**ATIVIDADE:** Dê continuidade ao texto sobre o emprego das Forças Armadas na segurança pública, a partir da última frase apresentada.

**TEXTO DE REFERÊNCIA:**
A Constituição estrutura um sistema de segurança pública no qual as Forças Armadas estão no topo da pirâmide, no sentido de ser o último bastião da manutenção da lei e da ordem. Utilizar as Forças Armadas pressupõe que todo o resto tenha deixado de funcionar em termos de recursos materiais, hierarquia e estratégia. Há também, na legislação, requisitos formais que precisam ser cumpridos para que se possa valer do Exército no âmbito da segurança interna.
Se as polícias e a Força Nacional estão estruturadas, não há razão para convocar as forças de defesa. É, no mínimo, uma rendição simbólica do Estado solicitar o apoio das Forças Armadas, principalmente quando se sabe que até milícias de policiais aposentados conseguem tomar uma favela e expulsar traficantes.

**DADOS DISPONÍVEIS:**
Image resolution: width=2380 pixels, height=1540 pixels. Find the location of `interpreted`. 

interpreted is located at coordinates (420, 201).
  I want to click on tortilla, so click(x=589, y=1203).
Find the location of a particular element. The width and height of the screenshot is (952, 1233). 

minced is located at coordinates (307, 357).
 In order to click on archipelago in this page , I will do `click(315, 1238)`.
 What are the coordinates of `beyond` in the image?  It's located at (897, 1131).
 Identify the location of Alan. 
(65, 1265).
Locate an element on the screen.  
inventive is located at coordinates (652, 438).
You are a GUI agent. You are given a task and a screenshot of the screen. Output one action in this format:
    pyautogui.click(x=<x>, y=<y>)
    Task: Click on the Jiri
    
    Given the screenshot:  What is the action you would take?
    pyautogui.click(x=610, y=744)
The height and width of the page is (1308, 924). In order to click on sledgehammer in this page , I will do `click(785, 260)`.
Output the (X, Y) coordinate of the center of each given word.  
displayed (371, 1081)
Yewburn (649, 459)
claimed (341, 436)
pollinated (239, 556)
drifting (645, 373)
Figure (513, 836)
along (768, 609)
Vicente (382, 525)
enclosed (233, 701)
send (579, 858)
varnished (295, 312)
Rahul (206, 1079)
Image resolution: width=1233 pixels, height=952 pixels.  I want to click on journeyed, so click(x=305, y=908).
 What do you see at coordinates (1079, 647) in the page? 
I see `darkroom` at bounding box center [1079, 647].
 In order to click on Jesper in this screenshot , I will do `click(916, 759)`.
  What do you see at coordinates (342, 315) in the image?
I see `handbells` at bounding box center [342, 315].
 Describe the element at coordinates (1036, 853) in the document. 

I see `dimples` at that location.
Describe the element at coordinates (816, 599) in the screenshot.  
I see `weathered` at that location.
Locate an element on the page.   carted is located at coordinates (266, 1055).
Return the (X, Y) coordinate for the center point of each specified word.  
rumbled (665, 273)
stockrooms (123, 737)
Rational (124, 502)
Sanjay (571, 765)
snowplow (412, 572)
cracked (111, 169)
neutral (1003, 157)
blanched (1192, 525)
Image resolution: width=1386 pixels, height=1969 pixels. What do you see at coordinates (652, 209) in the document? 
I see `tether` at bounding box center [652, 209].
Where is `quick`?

**RESPOSTA FINAL:**
A questão, contudo, tem sido abordada por muitos no sentido de o Exército ser despreparado, truculento, autoritário, sem condições de atuar em ambiente urbano. Mesmo que isso fosse verdade (e não é), seria uma contradição absurda. Teríamos, então, que pedir ajuda estrangeira? Vale lembrar que a missão internacional de garantia da paz mais bem-sucedida no Haiti até hoje está sendo conduzida pelo Brasil. Países supostamente mais preparados, como França e Estados Unidos, não conseguiram obter resultados tão favoráveis.
As Forças Armadas brasileiras, em termos de recursos humanos, têm uma das melhores forças especiais do mundo - as vulgarmente conhecidas tropas de elite. Ocorre que uma vez que uma operação assume um caráter militar, o êxito exige regras universais e aí se esbarra no jeito brasileiro de ser. Não é possível "meias medidas", com políticos dando palpite, especialistas de plantão aprovando ou condenando determinada ação.
Até mesmo o Judiciário deve limitar-se ao controle da legalidade, sem adentrar no mérito administrativo da ação militar em si. O outro problema é ter permitido que a sociedade carioca tenha chegado a esse ponto e achar que o Exército pode dar conta de tudo, fazendo o mesmo papel que todos os outros já tentaram fazer. Não se pode tomar uma ação isolada de alguns soldados e condenar uma instituição inteira por isso.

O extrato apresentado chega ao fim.